(Records shown)

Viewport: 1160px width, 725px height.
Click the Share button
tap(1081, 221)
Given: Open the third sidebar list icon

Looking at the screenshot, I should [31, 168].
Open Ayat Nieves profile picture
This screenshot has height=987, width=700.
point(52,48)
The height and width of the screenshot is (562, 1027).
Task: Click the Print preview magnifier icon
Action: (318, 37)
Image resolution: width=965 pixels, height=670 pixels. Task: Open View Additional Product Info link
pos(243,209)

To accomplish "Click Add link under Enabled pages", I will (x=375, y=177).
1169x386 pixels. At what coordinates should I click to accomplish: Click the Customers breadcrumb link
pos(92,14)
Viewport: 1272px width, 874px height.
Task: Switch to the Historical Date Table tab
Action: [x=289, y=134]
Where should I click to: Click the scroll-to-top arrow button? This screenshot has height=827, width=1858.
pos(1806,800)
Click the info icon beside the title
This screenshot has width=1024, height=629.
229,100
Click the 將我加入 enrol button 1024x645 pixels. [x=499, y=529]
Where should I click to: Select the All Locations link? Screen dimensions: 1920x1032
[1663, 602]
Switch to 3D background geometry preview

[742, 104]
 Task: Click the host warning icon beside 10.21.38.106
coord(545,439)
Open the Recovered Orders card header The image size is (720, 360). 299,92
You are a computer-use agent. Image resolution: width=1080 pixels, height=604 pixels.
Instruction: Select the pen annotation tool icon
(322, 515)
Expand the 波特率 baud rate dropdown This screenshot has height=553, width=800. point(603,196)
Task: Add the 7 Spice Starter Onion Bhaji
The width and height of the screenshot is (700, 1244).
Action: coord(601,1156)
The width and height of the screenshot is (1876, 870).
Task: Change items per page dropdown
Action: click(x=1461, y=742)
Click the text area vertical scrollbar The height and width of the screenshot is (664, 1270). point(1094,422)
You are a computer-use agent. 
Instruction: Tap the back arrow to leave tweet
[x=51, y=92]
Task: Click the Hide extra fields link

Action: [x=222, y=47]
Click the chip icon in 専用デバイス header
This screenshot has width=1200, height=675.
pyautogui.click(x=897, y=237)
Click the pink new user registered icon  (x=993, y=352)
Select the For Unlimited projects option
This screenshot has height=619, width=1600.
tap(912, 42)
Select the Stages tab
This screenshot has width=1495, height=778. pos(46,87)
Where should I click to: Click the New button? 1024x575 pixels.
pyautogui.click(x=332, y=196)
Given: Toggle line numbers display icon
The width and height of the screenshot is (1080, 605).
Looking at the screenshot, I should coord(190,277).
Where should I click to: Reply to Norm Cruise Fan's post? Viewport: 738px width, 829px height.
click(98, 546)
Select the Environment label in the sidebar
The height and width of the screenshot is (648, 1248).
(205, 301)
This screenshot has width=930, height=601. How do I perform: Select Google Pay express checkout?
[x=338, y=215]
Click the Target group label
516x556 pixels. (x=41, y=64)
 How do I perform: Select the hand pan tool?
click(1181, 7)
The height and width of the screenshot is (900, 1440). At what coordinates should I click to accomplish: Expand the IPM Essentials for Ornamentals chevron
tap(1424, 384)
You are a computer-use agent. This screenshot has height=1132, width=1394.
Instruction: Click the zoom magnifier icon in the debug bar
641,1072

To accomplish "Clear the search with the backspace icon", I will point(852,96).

(End Records shown)

* _Brief_
Go over the data and return every line that includes the word "header".

* _Exercise response_
Open the Recovered Orders card header The image size is (720, 360). 299,92
Click the chip icon in 専用デバイス header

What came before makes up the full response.